Source data:
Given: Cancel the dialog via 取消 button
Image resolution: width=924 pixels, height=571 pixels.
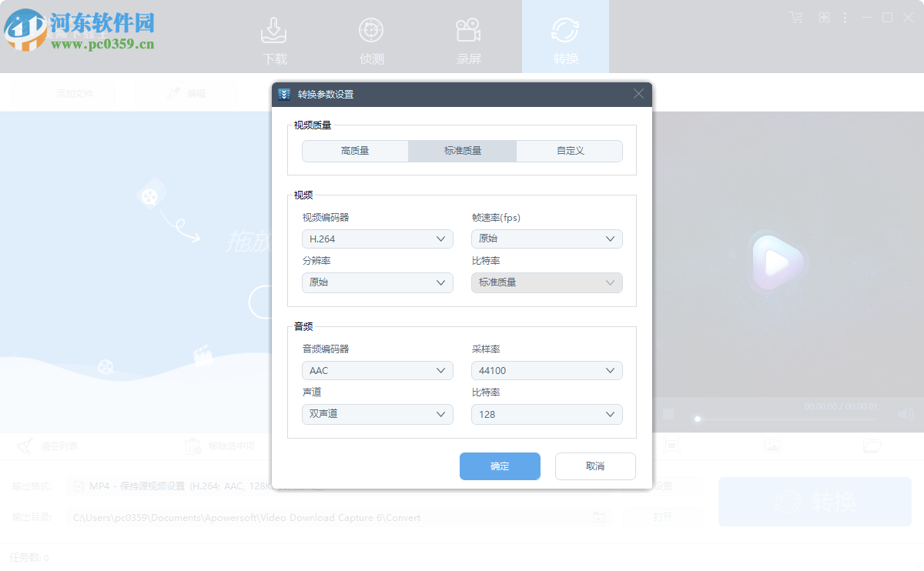Looking at the screenshot, I should point(595,466).
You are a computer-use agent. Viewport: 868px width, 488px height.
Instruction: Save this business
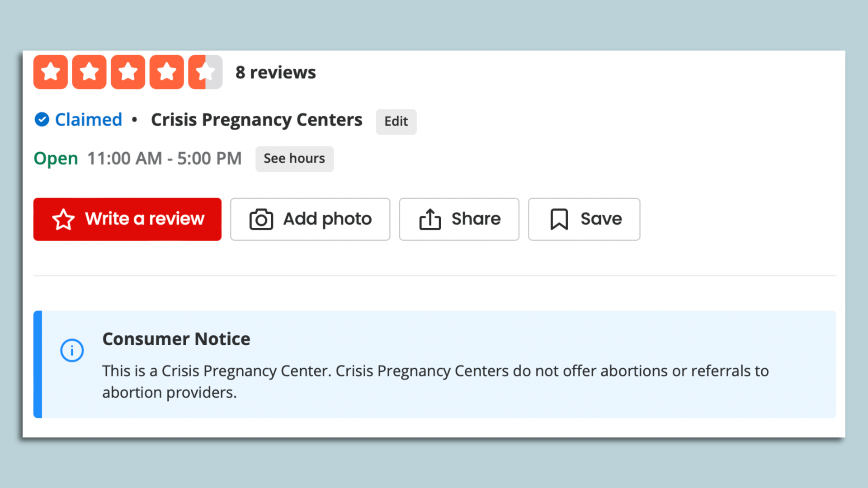pyautogui.click(x=584, y=219)
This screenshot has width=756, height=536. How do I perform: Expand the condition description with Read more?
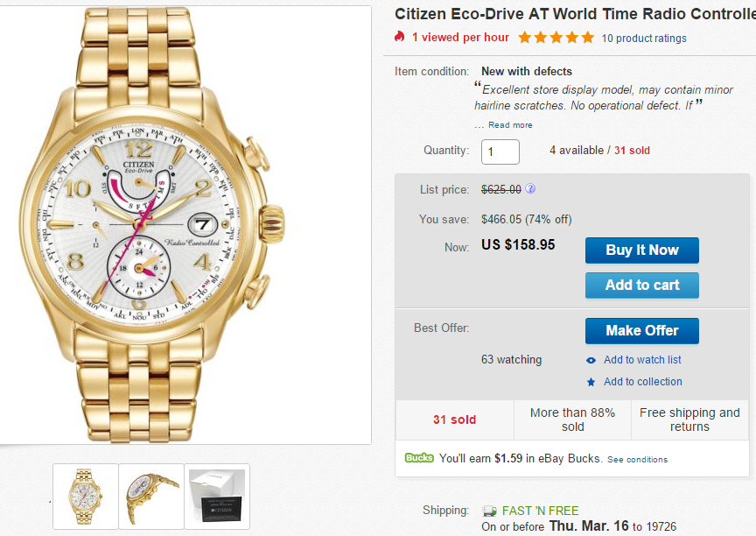click(510, 125)
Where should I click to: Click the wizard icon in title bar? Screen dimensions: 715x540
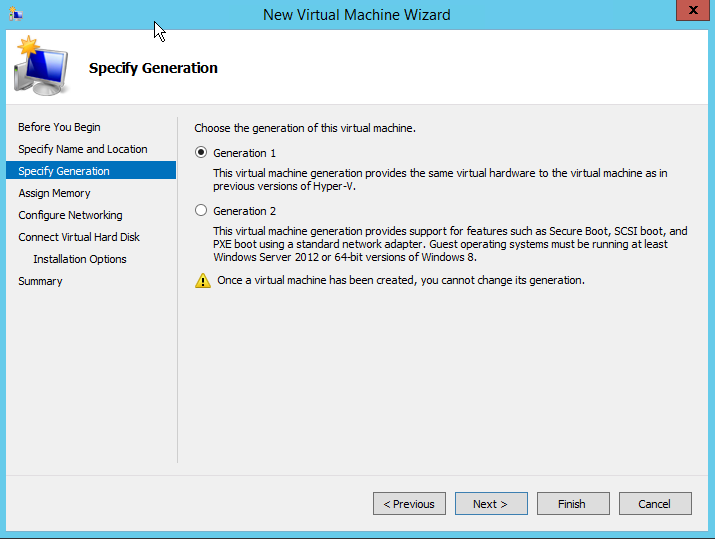16,15
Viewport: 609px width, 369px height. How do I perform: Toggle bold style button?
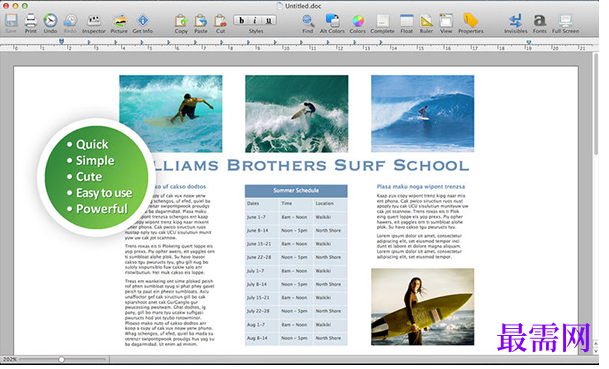pyautogui.click(x=241, y=20)
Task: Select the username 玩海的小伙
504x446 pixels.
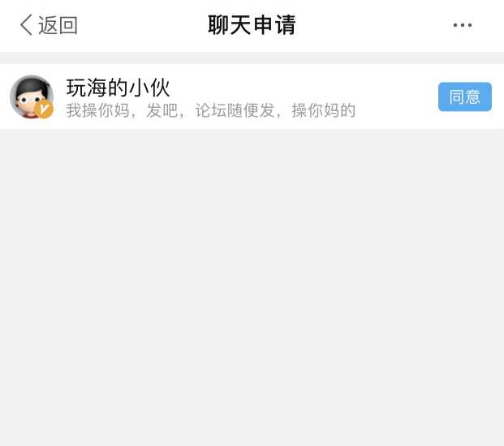Action: tap(118, 88)
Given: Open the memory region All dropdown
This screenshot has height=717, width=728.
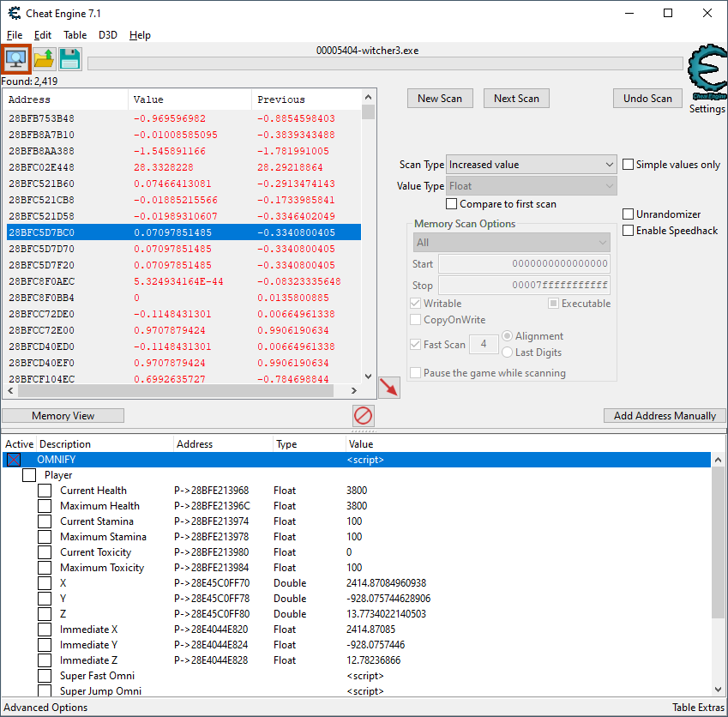Looking at the screenshot, I should click(511, 243).
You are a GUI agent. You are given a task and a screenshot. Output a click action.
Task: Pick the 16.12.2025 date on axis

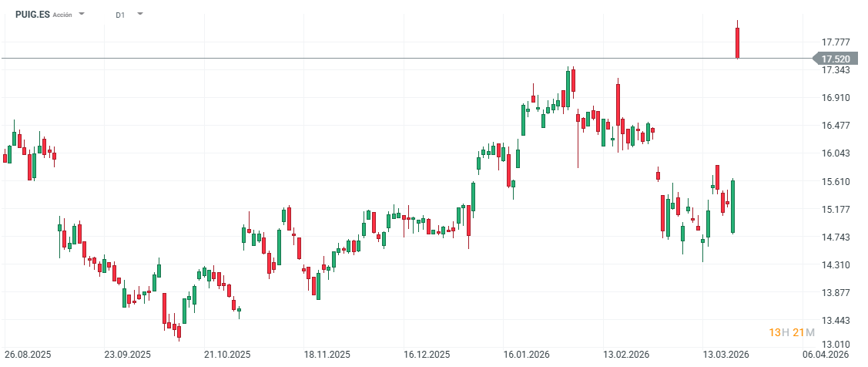[427, 355]

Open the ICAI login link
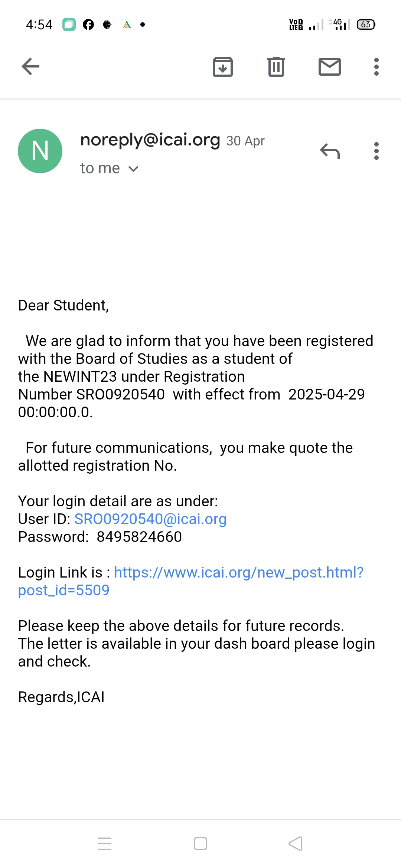(x=238, y=573)
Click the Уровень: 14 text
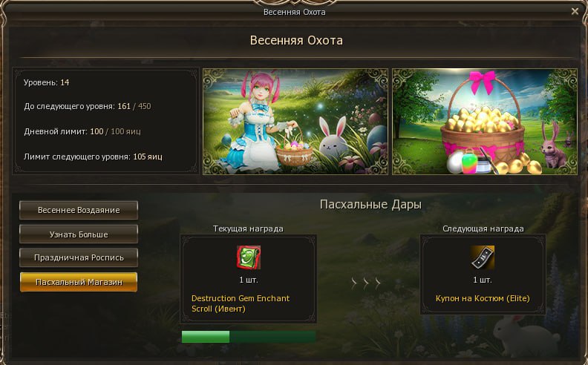588x365 pixels. pyautogui.click(x=47, y=82)
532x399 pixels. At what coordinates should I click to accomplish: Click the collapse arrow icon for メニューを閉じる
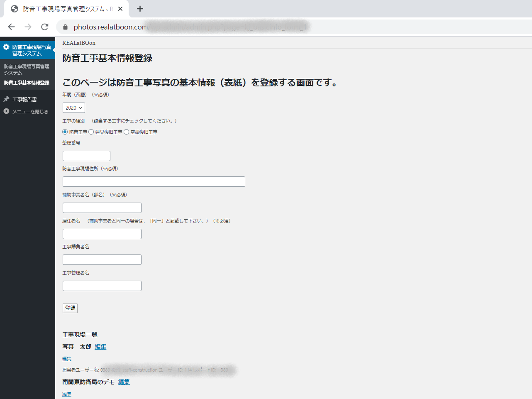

What the exercise asks: If a record holds a picture, leave the picture out and copy the rest exactly.

Response:
Given: Cancel the dialog via 取消 button
Image resolution: width=924 pixels, height=571 pixels.
Looking at the screenshot, I should point(595,466).
You are a computer-use agent. Viewport: 868px width, 488px height.
Instruction: Save this business
pyautogui.click(x=584, y=219)
This screenshot has width=756, height=536. How do I perform: Expand the condition description with Read more?
click(510, 125)
Where should I click to: Click the wizard icon in title bar? Screen dimensions: 715x540
16,15
Viewport: 609px width, 369px height. How do I perform: Toggle bold style button?
pyautogui.click(x=241, y=20)
Task: Select the username 玩海的小伙
504x446 pixels.
Action: tap(118, 88)
Given: Open the memory region All dropdown
This screenshot has height=717, width=728.
Looking at the screenshot, I should click(511, 243).
You are a GUI agent. You are given a task and a screenshot. Output a click action.
Task: Pick the 16.12.2025 date on axis

[427, 355]

Open the ICAI login link
(x=238, y=573)
Click the Уровень: 14 text
588x365 pixels. pyautogui.click(x=47, y=82)
532x399 pixels. At what coordinates should I click to accomplish: Click the collapse arrow icon for メニューを閉じる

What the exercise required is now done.